Search code examples
rggplot2

geom_area stacks areas by default


I am using geom_area to plot a very simple dataset. When plotting using geom_line everything is normal but when I switch to geom_area higher values getting plotted. I think looking at the graphs would be the best way of representing my problem:

require(tidyverse)

x <- structure(list(Time = 0:40, X15.DCIA = c(0, 1, 0.5, 0, 2, 2.5, 
      1, 0.5, 0, 1, 1.5, 1, 0.5, 0, 0, 0, 0, 0, 0, 0, 0, 0, 0.5, 3, 
      5, 7, 6.5, 5.5, 4, 3, 2, 1.5, 1, 0.25, 0, 0, 0, 0, 0, 0, 0), 
      X100.DCIA = c(0, 0, 0, 0, 0, 0, 0, 0, 0, 0, 0, 0, 0, 0, 0, 
      0, 0, 0, 0, 0, 0, 0, 0, 1.5, 7, 8, 7.5, 6.5, 5, 3.5, 2.25, 
      1.75, 1.1, 0.4, 0.1, 0, 0, 0, 0, 0, 0)),
      class = "data.frame", row.names = c(NA,-41L))

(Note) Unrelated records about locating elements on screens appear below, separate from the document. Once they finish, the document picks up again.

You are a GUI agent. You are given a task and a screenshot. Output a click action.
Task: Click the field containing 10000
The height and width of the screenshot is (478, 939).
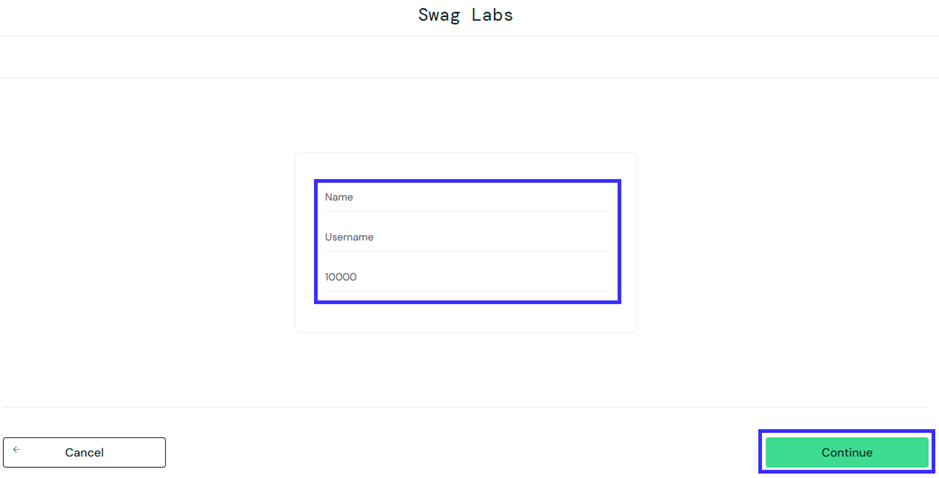tap(465, 278)
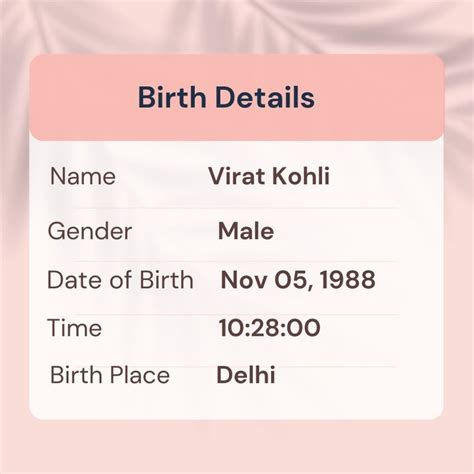Screen dimensions: 474x474
Task: Click Nov month in date of birth
Action: 244,280
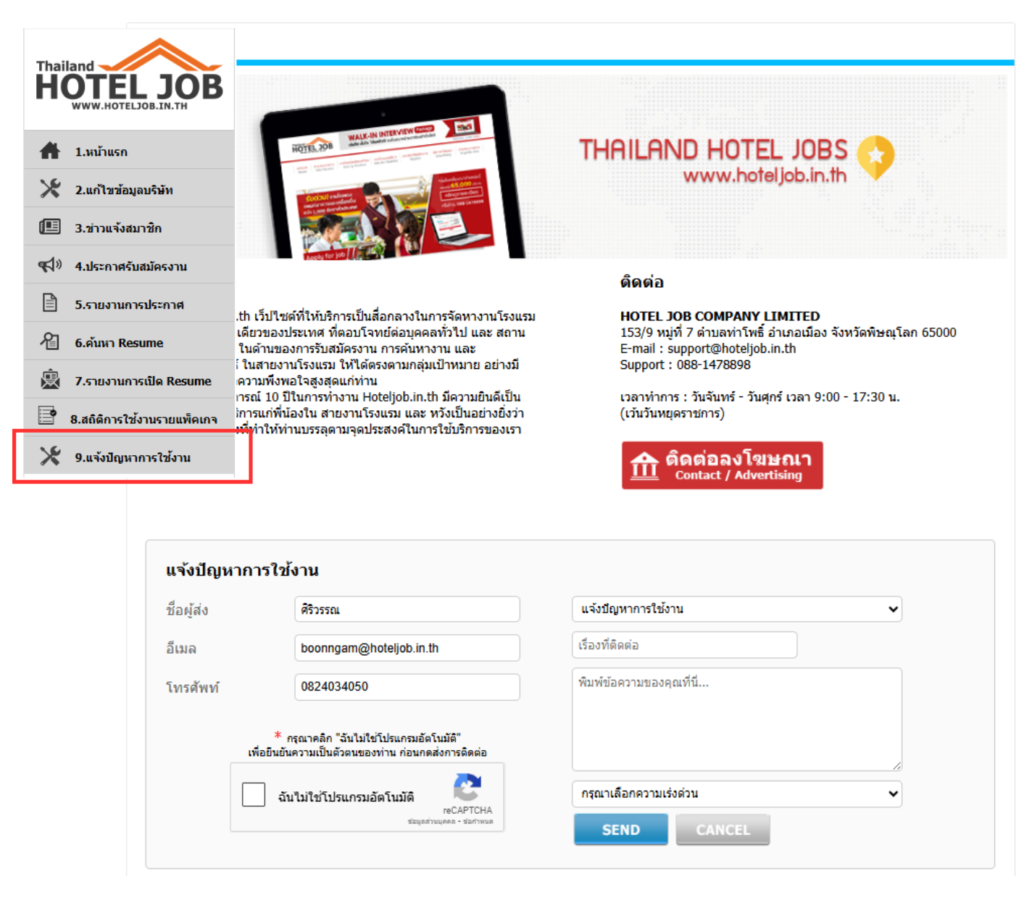Click the search-person icon for 6.ค้นหา Resume
1024x903 pixels.
click(x=50, y=341)
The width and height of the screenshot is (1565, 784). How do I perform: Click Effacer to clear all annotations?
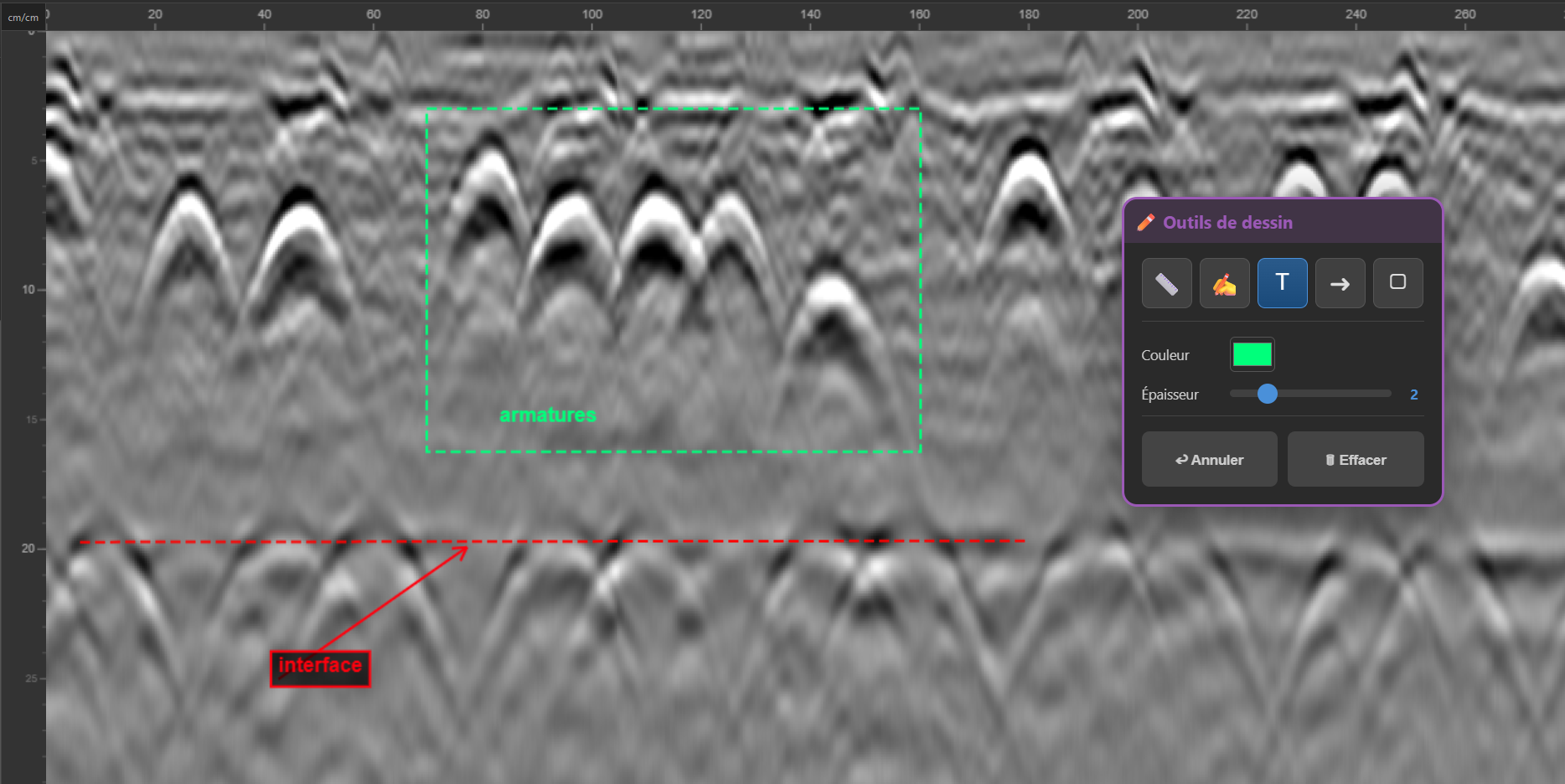1355,459
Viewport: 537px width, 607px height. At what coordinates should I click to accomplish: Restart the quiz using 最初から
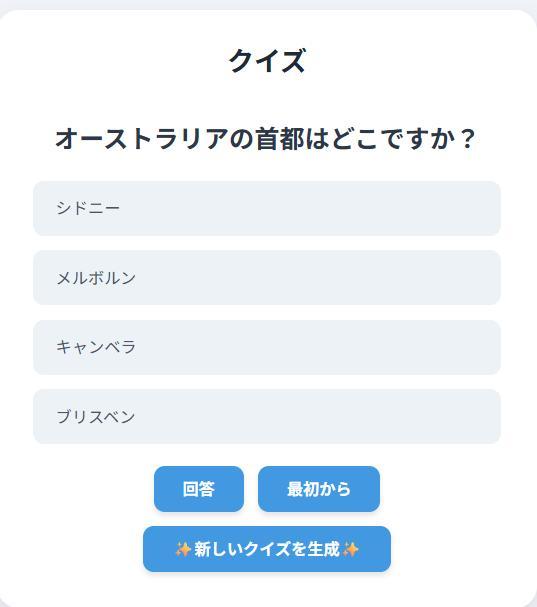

 x %>% gather(prct.DCIA, Vol, -Time) %>% ggplot(aes(x=Time, y=Vol)) +
  geom_line(aes(color=prct.DCIA))


 x %>% gather(prct.DCIA, Vol, -Time) %>% ggplot(aes(x=Time, y=Vol)) +
  geom_area(aes(fill=prct.DCIA))

plotst

The geom_line is what I expected (a line plot of my data).

But then looking at the geom_area you see that 100DCIA has jumped up-to 15.

I am more interested in an explanation rather than a fix or workaround.

Note:

This can be a workaround:

x %>% gather(prct.DCIA, Vol, -Time) %>% ggplot(aes(x=Time, y=Vol)) + 
      geom_polygon(aes(fill=prct.DCIA, alpha=0.5)) + guides(alpha=FALSE)

Solution

  • Explanation: Your plots are stacking on top of one another.

    The values you see following the red line in the geom_area graph are the sum of the values for the red and blue lines in your geom_line graph.

    You can see this clearly if you separate out prct.DCIA with facet_grid():

    x %>% gather(prct.DCIA, Vol, -Time) %>% ggplot(aes(x=Time, y=Vol)) +
      geom_area(aes(fill=prct.DCIA)) + facet_grid(.~prct.DCIA)
    

    enter image description here

    This is simply because position = "stack" is the default argument in geom_area:

    geom_area(mapping = NULL, data = NULL, stat = "identity",
      position = "stack", na.rm = FALSE, show.legend = NA,
      inherit.aes = TRUE, ...)
    

    One might presume this is because people use geom_area because they want to show the whole area on a diagram, rather than fill under some lines. Generally bars or area might represent a count of something, or the area filled in represents something, while points or lines may represent a point estimate and the area above or below the line or point isn't meaningful.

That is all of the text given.